**TASK TO COMPLETE:** Collect each line in the items below that contains the word "font", and copy those lines out in full.

**DATA PROVIDED:**
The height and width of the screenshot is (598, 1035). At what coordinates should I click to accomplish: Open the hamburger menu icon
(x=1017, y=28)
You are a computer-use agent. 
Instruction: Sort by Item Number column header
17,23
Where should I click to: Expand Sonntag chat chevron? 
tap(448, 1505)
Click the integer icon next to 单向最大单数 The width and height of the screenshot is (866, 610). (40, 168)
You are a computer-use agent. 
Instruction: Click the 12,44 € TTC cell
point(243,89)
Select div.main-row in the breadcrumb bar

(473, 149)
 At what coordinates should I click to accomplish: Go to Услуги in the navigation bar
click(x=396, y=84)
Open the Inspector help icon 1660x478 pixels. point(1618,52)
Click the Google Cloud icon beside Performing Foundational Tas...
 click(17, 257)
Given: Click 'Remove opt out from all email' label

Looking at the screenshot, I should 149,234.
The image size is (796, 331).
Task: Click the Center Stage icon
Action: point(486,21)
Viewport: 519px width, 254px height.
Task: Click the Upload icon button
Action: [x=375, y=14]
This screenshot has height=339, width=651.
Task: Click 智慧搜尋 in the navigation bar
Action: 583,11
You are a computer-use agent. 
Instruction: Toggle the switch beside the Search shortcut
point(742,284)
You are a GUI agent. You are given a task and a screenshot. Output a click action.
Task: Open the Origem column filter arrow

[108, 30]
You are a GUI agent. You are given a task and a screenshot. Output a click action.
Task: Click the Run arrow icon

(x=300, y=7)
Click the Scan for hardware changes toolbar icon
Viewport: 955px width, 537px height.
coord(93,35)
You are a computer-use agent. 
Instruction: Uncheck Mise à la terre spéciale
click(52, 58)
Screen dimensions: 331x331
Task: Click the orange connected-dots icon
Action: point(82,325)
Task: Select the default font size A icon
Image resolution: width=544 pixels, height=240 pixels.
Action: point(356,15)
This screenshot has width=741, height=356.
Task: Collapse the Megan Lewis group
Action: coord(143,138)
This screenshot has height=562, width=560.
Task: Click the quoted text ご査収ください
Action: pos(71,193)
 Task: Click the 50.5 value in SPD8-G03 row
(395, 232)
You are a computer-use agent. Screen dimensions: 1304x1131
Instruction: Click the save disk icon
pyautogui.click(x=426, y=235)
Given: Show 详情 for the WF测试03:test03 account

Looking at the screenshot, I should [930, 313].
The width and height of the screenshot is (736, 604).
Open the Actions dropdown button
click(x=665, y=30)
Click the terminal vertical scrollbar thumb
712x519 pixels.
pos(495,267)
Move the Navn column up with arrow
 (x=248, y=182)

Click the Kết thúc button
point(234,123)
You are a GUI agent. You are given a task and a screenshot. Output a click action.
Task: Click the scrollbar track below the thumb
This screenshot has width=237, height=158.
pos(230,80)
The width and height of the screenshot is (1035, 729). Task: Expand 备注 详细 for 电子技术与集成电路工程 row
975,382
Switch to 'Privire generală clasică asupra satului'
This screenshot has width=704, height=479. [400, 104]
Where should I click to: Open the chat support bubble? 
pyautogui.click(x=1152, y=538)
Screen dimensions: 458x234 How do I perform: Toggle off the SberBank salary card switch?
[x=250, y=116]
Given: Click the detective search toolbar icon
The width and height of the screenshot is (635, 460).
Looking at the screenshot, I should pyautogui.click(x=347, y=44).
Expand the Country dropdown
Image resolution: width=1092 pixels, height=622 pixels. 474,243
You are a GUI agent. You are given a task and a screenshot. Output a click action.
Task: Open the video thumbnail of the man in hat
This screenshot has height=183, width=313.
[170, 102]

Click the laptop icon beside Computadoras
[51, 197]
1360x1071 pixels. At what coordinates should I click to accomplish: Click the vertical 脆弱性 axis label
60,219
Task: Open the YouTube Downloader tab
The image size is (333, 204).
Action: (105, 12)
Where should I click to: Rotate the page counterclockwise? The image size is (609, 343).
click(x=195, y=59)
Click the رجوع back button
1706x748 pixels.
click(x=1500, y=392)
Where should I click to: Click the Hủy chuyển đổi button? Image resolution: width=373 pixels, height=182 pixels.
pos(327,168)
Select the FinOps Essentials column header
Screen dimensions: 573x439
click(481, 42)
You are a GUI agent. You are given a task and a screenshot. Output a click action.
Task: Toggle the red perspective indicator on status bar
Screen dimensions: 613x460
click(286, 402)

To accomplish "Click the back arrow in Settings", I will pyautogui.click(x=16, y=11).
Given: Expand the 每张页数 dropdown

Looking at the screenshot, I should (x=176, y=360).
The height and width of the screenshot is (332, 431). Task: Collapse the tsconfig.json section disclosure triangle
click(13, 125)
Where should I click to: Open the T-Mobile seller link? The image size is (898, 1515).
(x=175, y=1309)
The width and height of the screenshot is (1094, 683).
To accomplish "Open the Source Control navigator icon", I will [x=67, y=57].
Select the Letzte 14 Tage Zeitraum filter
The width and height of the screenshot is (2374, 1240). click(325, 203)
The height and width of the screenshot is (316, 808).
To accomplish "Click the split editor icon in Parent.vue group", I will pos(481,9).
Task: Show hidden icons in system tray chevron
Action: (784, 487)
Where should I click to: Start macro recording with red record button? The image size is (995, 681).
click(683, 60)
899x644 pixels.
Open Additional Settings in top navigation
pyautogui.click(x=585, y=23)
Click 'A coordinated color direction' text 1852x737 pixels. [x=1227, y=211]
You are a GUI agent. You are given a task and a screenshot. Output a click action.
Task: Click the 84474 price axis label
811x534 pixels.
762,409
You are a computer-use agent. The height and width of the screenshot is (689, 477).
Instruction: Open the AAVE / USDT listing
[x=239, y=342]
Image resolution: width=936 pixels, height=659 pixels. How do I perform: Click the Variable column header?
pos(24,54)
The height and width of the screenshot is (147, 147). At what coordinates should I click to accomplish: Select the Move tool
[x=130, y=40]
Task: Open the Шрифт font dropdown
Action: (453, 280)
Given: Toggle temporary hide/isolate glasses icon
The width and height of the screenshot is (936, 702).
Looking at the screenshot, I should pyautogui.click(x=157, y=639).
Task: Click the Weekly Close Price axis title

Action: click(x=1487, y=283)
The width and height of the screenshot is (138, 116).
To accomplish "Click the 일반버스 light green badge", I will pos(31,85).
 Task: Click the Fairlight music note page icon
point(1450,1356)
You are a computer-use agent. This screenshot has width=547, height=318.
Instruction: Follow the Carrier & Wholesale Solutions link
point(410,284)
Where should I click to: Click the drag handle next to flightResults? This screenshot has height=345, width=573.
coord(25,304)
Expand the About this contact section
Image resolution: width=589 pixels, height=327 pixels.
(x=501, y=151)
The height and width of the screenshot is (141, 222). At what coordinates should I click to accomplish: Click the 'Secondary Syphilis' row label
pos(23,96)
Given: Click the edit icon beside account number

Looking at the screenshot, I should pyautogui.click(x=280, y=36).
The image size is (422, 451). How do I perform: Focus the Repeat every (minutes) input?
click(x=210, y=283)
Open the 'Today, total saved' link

**COMPLETE OUTPUT:**
Task: Select the default font size A icon
Task: Open the Шрифт font dropdown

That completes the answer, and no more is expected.